Cruz-Gonzalez Ignacio, Sanchez-Ledesma Maria, Osakabe Masanori, Watanabe Hikari, Baron Suzanne J, Healy Josephine L, Yeh Robert W, Jang Ik-Kyung
Cardiology Division, Massachusetts General Hospital, Harvard Medical School. Boston, Massachusetts, USA.
Blood Coagul Fibrinolysis. 2008 Jul;19(5):401-4. doi: 10.1097/MBC.0b013e328304e00d.

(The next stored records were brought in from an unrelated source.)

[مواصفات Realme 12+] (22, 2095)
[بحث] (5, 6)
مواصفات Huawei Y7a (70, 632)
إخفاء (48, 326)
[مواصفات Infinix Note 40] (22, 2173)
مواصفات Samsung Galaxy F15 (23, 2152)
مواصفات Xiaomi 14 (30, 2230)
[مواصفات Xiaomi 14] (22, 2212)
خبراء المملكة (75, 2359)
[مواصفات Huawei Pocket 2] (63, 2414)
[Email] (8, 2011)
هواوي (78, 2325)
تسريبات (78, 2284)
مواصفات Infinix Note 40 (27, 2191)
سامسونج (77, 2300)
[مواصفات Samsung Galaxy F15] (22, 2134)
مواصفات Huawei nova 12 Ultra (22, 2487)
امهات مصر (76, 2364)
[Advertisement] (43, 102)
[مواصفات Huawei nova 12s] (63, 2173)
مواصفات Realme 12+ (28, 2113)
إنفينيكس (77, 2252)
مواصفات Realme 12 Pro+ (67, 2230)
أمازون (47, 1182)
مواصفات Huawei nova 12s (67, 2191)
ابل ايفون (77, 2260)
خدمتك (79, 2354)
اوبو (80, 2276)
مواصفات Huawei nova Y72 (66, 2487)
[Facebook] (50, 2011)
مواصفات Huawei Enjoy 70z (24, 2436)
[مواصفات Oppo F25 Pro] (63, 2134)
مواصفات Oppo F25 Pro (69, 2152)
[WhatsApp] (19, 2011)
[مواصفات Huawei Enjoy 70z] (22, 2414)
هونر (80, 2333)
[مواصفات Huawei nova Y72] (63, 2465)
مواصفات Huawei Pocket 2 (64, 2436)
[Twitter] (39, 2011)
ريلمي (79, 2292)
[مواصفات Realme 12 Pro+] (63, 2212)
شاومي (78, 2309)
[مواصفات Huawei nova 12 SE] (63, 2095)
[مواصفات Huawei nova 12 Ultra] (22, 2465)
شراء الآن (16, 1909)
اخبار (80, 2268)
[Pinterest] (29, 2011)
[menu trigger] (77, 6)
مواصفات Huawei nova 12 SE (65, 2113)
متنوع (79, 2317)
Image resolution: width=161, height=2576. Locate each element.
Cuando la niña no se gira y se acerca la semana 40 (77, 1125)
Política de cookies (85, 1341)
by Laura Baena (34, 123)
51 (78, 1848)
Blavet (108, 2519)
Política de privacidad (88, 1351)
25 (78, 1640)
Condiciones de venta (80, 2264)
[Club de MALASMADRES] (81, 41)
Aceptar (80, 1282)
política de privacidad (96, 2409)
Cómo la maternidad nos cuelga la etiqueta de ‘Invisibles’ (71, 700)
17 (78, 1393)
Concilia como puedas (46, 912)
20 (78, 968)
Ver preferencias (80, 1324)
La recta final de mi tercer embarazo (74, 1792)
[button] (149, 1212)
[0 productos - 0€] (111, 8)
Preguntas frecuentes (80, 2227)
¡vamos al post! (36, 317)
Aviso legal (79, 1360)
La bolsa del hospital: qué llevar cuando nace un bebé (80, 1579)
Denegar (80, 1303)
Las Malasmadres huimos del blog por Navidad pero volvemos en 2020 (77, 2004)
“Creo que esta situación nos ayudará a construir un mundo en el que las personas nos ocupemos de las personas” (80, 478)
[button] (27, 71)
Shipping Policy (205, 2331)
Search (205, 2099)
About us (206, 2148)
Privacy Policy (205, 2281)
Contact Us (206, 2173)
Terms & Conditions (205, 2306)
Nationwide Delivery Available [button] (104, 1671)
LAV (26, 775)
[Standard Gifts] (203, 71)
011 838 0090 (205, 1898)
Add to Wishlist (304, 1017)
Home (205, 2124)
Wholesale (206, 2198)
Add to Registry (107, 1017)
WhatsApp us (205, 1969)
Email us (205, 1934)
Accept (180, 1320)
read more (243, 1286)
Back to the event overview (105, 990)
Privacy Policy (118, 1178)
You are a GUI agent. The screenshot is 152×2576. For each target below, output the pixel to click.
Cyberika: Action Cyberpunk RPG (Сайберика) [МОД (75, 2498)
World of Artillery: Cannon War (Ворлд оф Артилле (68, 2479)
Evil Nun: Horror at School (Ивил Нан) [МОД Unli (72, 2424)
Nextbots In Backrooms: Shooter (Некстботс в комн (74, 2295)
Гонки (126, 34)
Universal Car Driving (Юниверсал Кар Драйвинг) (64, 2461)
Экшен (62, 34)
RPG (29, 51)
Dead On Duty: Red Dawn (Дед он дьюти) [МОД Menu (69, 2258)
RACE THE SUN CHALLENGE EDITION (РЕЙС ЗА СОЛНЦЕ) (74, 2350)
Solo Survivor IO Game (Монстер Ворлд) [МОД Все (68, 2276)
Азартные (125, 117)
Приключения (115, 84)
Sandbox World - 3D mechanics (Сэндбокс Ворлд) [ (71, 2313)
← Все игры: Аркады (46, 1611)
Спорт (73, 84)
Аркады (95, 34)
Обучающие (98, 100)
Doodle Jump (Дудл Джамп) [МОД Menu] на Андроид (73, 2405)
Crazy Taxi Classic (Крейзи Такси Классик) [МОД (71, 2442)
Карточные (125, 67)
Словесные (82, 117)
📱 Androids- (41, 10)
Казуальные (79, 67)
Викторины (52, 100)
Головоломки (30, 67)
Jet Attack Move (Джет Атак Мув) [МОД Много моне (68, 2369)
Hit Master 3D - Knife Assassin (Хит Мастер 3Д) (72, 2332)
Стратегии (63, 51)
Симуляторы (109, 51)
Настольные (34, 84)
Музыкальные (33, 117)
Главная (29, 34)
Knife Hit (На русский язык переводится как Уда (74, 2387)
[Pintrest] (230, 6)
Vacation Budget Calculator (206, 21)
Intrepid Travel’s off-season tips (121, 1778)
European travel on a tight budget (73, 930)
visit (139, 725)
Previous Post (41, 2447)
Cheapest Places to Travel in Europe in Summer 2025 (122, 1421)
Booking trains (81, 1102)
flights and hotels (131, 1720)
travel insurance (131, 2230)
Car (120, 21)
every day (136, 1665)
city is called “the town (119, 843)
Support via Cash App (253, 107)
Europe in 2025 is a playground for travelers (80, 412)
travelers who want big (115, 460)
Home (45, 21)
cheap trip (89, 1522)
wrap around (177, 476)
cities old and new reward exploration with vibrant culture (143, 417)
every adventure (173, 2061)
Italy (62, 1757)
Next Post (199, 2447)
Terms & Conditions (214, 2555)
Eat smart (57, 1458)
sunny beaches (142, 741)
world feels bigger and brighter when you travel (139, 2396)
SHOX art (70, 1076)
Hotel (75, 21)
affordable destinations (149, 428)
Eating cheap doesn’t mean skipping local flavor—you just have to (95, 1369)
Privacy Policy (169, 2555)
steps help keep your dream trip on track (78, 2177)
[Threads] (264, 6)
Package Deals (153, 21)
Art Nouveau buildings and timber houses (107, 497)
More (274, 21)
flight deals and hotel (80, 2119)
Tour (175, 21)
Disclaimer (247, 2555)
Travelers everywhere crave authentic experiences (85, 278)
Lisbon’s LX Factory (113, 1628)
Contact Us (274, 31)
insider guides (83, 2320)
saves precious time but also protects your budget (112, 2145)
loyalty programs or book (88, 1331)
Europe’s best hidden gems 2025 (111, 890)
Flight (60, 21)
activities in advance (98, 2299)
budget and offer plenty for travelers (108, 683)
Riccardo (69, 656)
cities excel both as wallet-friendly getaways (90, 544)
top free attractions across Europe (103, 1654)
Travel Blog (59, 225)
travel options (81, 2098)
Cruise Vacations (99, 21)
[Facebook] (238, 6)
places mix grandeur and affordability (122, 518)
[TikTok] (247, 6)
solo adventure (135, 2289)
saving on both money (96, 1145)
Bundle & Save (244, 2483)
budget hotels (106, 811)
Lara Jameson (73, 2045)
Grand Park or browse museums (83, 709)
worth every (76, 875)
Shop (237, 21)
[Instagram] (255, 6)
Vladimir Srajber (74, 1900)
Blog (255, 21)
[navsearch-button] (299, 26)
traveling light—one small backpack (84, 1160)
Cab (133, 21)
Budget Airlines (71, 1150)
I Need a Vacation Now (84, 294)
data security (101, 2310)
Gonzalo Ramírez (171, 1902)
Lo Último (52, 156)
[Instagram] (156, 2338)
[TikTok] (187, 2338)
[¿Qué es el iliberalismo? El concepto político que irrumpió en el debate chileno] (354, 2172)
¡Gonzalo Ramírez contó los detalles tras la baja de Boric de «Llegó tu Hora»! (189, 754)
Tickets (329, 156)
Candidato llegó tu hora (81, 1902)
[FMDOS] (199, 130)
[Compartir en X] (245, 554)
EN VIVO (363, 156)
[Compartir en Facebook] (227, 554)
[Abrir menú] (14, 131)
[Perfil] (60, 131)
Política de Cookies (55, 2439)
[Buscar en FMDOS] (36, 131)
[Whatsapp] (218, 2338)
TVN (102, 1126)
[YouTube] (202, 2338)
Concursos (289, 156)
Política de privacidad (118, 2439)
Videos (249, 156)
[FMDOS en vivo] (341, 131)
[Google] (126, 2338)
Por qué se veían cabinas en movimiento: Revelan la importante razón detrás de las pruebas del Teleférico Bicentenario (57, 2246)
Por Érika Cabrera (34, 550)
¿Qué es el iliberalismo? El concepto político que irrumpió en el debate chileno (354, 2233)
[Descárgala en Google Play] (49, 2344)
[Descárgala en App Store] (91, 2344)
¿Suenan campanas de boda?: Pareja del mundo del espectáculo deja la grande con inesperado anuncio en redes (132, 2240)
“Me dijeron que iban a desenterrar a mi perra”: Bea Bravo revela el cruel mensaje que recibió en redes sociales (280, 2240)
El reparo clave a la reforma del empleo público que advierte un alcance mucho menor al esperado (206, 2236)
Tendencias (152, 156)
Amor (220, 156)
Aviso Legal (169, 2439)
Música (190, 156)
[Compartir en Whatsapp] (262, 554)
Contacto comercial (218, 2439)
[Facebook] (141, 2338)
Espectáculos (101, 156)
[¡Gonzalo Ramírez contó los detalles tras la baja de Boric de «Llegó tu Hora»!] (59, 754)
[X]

Argatroban is increasingly used in patients with heparin-induced thrombocytopenia. Although the recommended activated clotting time during percutaneous coronary intervention is 300-450 s, this recommendation is based on the limited data. This single-center, retrospective study evaluated the efficacy (composite of death, myocardial infarction, or urgent revascularization) and safety (evaluated by thrombolysis in myocardial infarction major bleeding) of argatroban during percutaneous coronary intervention according to activated clotting time levels. Patients were divided into three groups according to the activated clotting time achieved during the procedure (<300s, 300-450s, and >450 s). In this study, 120 consecutive patients with confirmed or suspected heparin-induced thrombocytopenia received argatroban (241 +/- 104 mug/kg bolus, followed by a 18 +/- 10 microg/kg per min infusion) during percutaneous coronary intervention. The indication for percutaneous coronary intervention was stable angina in 20% of patients, unstable angina or non-ST elevation myocardial infarction in 58%, and ST elevation myocardial infarction in 22%. An adjunctive glycoprotein IIb/IIIa inhibitor was used in 56 patients (46.7%). When divided into three groups on the basis of the activated clotting time (<300, 300-450, >450 s), no significant difference was observed between the groups in the efficacy endpoint, which occurred in 9.8% (6/61) of patients in the group with activated clotting time less than 300 s, 19.6% (9/46) of patients in the group with activated clotting time 300-450 s, and 7.7% (1/13) of patients in the group with activated clotting time more than 450 s (P = 0.58). The rate of major bleeding was higher in the group of patients with activated clotting time more than 450 s (1.6, 0, and 15.4% patients, respectively; P = 0.006). These results suggest that in patients undergoing percutaneous coronary intervention, argatroban provides adequate anticoagulation with a low bleeding rate, when activated clotting time is maintained below 450 s.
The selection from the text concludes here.